WHAT THIS TASK INVOLVES
Restate exactly, and only, the lines spanning from the one with "Click the Unit" to the end of the records below.

DATA UNDER STUDY
::::::::::
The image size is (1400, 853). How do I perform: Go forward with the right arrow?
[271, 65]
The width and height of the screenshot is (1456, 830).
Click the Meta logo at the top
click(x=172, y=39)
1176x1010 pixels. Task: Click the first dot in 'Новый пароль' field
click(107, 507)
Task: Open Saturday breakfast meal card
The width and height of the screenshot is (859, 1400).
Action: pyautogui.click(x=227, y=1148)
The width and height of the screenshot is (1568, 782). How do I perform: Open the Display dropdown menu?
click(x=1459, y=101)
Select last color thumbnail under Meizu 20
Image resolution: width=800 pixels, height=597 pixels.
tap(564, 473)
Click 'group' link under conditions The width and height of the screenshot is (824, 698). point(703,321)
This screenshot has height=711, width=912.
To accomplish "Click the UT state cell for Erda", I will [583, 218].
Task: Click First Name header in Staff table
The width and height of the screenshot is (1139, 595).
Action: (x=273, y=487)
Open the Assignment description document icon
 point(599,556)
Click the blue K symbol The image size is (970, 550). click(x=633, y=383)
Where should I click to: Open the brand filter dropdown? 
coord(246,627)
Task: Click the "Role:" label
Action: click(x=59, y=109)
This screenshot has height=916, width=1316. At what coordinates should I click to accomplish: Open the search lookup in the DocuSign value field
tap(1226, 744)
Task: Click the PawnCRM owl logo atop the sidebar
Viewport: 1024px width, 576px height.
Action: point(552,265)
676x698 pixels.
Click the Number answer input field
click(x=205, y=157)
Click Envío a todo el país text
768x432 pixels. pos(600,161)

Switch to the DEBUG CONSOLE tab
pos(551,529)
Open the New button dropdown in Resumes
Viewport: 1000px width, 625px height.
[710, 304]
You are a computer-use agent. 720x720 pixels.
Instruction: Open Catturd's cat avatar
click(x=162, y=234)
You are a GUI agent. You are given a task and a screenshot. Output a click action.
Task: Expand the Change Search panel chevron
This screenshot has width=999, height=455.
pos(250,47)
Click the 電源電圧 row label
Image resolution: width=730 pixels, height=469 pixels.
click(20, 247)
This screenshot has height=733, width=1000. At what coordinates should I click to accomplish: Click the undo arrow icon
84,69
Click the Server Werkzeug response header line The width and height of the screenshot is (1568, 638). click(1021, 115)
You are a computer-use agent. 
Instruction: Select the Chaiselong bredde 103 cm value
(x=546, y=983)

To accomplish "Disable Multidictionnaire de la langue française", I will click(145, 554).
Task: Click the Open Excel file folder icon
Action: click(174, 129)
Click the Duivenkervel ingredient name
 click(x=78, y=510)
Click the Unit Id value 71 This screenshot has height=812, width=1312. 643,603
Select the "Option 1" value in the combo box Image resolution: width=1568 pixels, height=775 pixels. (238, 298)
::::::::::
EXPECTED ANSWER
Click the Unit Id value 71 This screenshot has height=812, width=1312. 643,603
Select the "Option 1" value in the combo box Image resolution: width=1568 pixels, height=775 pixels. (238, 298)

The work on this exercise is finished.